**ASSIGNED TASK**
Find the word "Naye" in the data. Return every line where it appears.

::: AVAILABLE RECORDS :::

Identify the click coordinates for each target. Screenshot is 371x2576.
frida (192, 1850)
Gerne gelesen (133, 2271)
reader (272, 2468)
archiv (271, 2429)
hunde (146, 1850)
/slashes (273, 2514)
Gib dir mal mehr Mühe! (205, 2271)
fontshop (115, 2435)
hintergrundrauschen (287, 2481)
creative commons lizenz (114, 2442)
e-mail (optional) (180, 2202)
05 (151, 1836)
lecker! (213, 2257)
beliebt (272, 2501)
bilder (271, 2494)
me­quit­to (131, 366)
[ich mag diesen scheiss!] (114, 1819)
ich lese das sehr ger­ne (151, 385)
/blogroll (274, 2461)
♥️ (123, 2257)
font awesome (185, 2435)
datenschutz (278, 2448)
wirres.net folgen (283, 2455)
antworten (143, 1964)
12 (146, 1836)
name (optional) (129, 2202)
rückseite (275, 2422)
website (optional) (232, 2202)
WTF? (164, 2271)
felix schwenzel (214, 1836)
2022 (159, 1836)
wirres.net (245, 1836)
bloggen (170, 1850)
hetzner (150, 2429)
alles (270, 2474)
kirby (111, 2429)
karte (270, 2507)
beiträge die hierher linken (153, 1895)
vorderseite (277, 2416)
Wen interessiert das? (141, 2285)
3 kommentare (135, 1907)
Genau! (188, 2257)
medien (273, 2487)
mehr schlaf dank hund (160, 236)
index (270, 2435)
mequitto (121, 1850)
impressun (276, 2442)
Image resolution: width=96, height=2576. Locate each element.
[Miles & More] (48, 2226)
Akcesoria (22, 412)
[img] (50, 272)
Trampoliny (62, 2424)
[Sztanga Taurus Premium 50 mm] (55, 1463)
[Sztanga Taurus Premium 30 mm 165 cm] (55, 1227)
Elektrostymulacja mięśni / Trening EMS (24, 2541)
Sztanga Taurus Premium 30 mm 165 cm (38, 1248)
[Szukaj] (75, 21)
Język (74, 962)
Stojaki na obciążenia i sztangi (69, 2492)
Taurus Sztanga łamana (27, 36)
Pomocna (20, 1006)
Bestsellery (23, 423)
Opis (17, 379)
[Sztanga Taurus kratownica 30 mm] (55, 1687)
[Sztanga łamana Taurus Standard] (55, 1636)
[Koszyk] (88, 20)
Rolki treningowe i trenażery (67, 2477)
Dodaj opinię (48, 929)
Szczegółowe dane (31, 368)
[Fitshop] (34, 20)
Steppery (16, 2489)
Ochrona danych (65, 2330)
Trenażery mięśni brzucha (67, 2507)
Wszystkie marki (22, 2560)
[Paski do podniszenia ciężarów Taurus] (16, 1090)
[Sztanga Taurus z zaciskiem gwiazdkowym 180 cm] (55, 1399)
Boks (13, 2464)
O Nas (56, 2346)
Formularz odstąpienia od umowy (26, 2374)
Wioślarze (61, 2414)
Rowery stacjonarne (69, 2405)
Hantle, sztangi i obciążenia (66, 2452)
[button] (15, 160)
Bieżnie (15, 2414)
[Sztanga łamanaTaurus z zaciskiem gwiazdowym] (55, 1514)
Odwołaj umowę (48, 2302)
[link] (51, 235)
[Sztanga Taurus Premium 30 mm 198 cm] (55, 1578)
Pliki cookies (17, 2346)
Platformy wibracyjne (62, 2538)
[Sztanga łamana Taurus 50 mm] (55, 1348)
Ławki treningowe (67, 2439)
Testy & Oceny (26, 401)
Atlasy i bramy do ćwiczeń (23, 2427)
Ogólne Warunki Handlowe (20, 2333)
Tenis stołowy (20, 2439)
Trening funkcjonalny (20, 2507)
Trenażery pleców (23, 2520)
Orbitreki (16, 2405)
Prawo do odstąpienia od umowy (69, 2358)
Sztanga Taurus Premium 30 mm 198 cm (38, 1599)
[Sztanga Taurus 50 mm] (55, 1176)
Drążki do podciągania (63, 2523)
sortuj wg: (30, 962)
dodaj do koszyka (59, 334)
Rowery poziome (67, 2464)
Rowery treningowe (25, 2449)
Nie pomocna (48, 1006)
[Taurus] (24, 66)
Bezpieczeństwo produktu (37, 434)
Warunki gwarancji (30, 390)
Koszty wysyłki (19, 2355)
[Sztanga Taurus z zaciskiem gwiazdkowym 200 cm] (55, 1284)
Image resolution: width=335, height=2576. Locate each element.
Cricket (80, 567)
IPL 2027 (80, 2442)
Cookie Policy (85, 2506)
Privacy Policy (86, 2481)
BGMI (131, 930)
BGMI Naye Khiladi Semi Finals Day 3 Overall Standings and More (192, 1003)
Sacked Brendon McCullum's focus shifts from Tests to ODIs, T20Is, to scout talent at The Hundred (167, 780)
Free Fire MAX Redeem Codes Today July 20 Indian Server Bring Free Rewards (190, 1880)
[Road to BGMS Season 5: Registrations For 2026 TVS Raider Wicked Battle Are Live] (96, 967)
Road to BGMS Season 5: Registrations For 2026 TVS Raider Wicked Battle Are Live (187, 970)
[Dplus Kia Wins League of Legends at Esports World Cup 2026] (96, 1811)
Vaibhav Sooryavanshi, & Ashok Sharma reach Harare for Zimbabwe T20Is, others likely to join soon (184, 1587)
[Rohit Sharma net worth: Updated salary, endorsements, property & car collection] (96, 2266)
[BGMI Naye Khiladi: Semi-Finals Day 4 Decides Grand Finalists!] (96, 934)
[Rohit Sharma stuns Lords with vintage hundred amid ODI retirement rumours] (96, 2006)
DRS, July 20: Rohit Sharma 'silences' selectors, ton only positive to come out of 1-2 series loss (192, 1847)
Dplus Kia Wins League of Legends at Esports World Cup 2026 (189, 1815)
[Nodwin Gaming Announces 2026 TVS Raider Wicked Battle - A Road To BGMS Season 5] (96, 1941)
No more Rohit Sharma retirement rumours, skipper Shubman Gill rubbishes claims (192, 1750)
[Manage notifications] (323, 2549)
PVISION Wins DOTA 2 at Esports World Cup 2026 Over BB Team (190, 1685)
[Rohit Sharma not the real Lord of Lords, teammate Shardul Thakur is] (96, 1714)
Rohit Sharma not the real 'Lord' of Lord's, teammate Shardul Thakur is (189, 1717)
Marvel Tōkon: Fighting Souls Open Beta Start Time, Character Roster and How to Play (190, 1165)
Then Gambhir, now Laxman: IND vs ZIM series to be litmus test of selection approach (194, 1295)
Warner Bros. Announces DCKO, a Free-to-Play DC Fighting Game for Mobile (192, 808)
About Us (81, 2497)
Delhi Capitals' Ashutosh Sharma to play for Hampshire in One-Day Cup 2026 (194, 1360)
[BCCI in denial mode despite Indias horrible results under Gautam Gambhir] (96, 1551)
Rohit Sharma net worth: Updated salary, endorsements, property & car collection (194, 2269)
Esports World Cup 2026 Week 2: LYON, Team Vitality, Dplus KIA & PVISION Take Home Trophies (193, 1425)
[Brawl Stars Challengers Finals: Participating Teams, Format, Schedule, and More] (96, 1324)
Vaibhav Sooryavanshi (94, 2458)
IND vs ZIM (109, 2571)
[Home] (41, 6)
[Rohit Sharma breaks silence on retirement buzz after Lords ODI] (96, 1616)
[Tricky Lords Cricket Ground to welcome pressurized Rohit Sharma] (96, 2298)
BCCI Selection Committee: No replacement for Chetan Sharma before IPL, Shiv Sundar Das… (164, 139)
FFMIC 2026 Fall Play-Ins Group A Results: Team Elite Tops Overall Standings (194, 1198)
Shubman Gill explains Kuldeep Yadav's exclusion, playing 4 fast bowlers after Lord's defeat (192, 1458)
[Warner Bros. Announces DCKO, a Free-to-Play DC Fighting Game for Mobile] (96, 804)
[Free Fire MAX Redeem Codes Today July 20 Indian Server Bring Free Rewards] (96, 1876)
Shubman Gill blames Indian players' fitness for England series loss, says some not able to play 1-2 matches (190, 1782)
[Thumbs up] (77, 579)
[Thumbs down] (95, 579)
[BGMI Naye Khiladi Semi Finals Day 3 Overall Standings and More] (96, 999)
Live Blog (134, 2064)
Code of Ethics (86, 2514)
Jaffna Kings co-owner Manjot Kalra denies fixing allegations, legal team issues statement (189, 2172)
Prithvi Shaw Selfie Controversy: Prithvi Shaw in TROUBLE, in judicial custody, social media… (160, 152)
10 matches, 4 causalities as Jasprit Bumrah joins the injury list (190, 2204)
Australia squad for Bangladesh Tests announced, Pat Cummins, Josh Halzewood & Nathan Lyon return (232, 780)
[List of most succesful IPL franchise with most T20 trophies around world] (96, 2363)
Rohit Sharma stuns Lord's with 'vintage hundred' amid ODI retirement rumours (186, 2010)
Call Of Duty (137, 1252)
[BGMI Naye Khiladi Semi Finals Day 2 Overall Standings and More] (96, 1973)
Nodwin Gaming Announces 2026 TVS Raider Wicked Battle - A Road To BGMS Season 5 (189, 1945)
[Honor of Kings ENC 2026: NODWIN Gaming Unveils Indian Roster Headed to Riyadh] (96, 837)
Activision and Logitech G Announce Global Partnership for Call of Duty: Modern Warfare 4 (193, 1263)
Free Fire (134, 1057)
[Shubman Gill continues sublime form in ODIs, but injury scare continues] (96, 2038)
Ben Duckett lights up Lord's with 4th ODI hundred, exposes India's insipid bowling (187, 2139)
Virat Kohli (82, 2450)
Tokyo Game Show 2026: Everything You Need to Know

:::

**REPLY TO THE TASK**
BGMI Naye Khiladi Semi Finals Day 3 Overall Standings and More (192, 1003)
[BGMI Naye Khiladi: Semi-Finals Day 4 Decides Grand Finalists!] (96, 934)
[BGMI Naye Khiladi Semi Finals Day 3 Overall Standings and More] (96, 999)
[BGMI Naye Khiladi Semi Finals Day 2 Overall Standings and More] (96, 1973)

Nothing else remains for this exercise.